Bilindiği gibi İngilizler işgal edecekleri ülkelere Shakespeare ile girip bayraklarını asarak çıkarlar. Rusya ise Dostoyevski ile kapıyı aralar ardından top tüfenkle işgal eder. Belki bu yorum size biraz abartılı gelmiş olabilir ama bundan bir kaç yıl önce Putin, Özbekistan Cumhurbaşkanına başta Dostoyevski'nin eserleri olan Rus klasiklerini içeren bir liste vererek bunların okullarda okutulmasını şart koşmuştu. Ukrayna işgali sırasında Dostoyevski, Çaykovski ve Tarkovski'nin savaş nedeniyle gündeme gelmelerini, yasaklanmasını çok iyi anlıyorum. Bunların yasaklanmasını isteyenleri de haklı buluyorum karşı olanları da. Çünkü Tanpınar'ın dediği gibi değişim edebiyatın yaygınlaşmasıyla gerçekleşir.Zihin ve ruh inşası edebiyatla gerçekleşir. Değişim Shakespeare, Dostoyevski, Balzac, Goethe ile olur. Düşünüyorum da bizim, İngiltere, Fransa, Rusya gibi kötü amaçlarımız (işgal) için kullanacağımız büyük bir edebiyatçımız yok.
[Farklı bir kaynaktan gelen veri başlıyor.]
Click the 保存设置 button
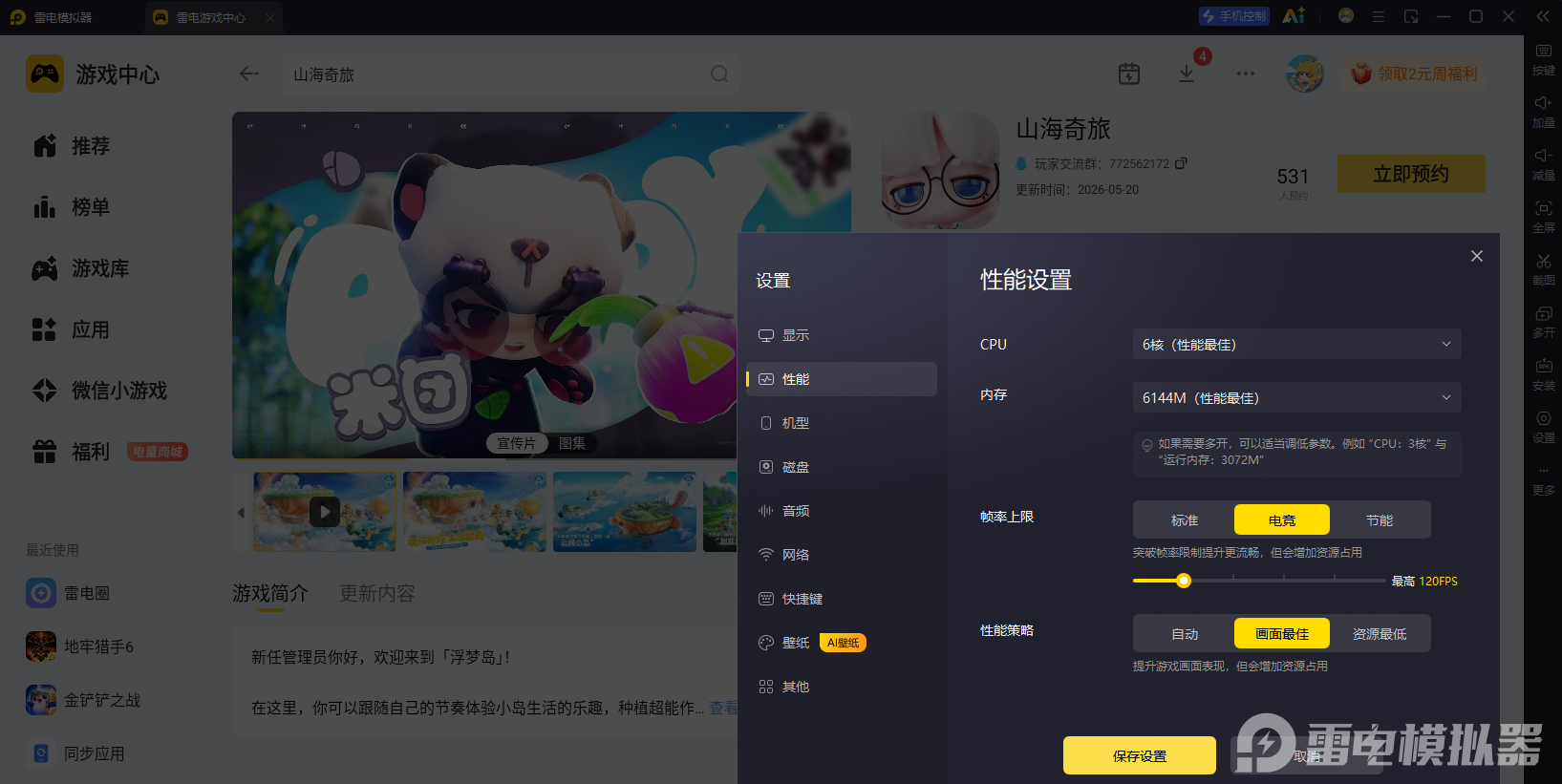Image resolution: width=1562 pixels, height=784 pixels. tap(1140, 755)
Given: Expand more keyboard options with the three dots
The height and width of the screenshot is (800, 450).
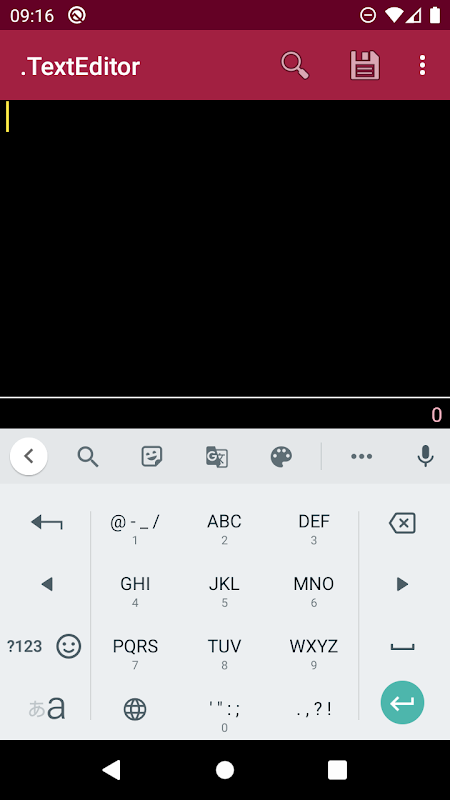Looking at the screenshot, I should pos(361,457).
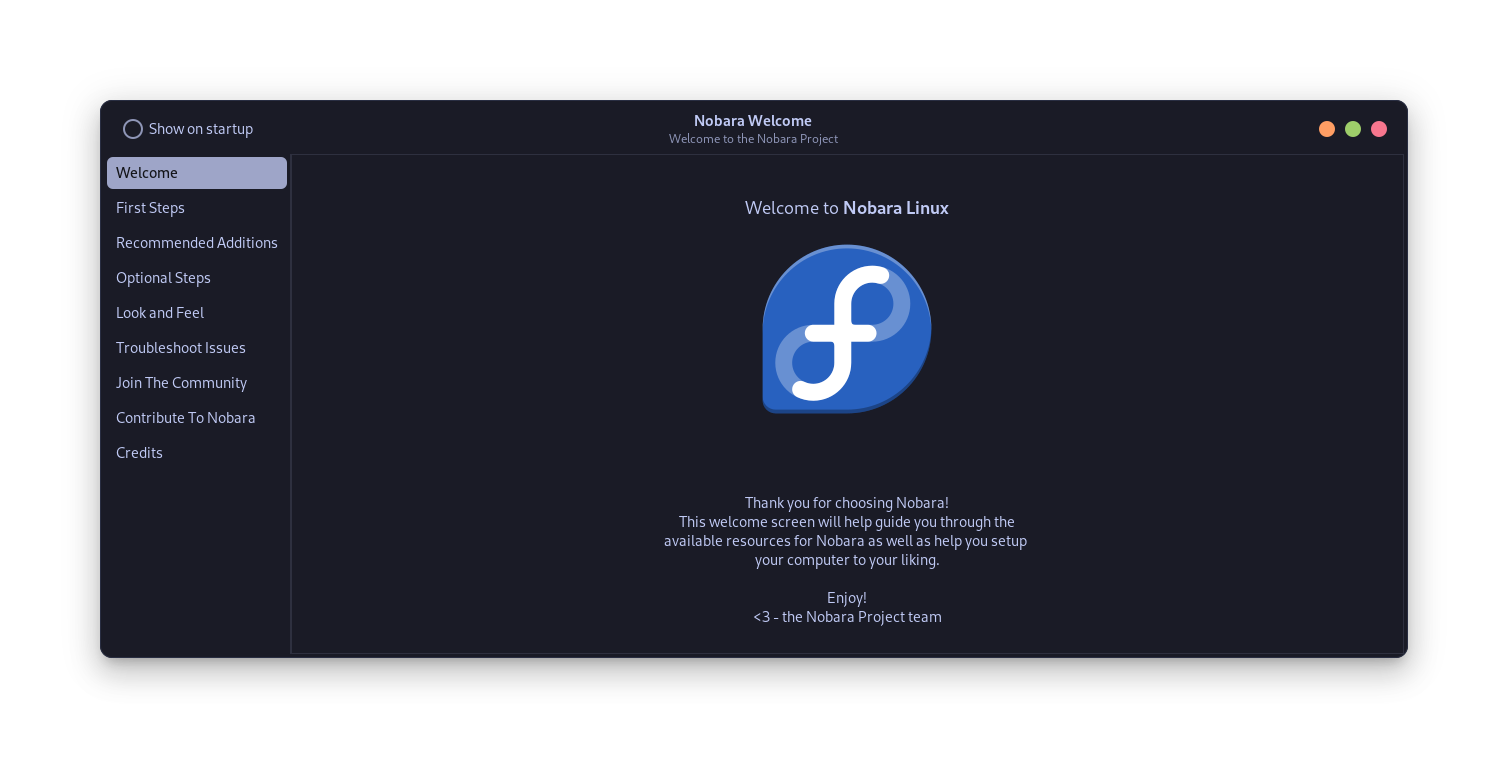
Task: Select the Welcome sidebar entry
Action: pos(147,172)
Mevlana,Yunus gibi olanlar da Avrupa'nın hümanist duygularına, Hıristiyan inançlarına kurban edildi. Karacaoğlan Kazanova ile bir tutuldu. Büyük adamlarımızı hep milli sınırlarımızda tuttuk. Yetmedi Hapsettik. Orhan Pamuk "Tanpınar benim hocamdı" demeseydi, onu yabancı dillere çevirmek kimsenin aklına gelmezdi.

Kendimizin değer vermediği büyük adamlarımıza el niçin değer versin? Biz de yazar yazara "sukut suikasti" uygular, devlet ise hepsine! Hatta yazarlarımızı milli sınırlara hapsetmekle yetinmez, zindanlarda çürütür. Bizim en büyük yazarlarımız üniversite mezunu değil, hapishane mezunudur. Diyeceksiniz ki Rusya da Dostoyevski'yi hapsetti. Ama onlar Dosto'ya ömrünün son yıllarında büyük bir saygı gösterip hak ettiği değeri gösterdiler. Büyüklüğü önünde eğildiler. Türkiye'de zindanda çürüttüğümüz tek bir yazardan dahi özür dilemedik.

Gerçekte bize İngilizleri sevdiren Shakespeare, Almanları sevdiren Goethe, Fransızları sevdiren Balzac ve Rusları sevdiren Dostoyevski oldu. Türkçeyi sevdiren Yunus'u, İslam'ı sevdiren Mevlana'yı, seyahati sevdiren Evliya'yı, istiklal fikrini aşılayan Akif'i ne kadar içselleştirmiş, ne kadar haklarını teslim etmişiz. Edebiyatı ihmal eden edebi, edebi ihmal eden ahlakı ihmal eder. Ahlakın ihmal edildiği bir toplumda ise insan kalitesi düşer. İnsan kalitesinin düşük olduğu yerde çürüme başlar.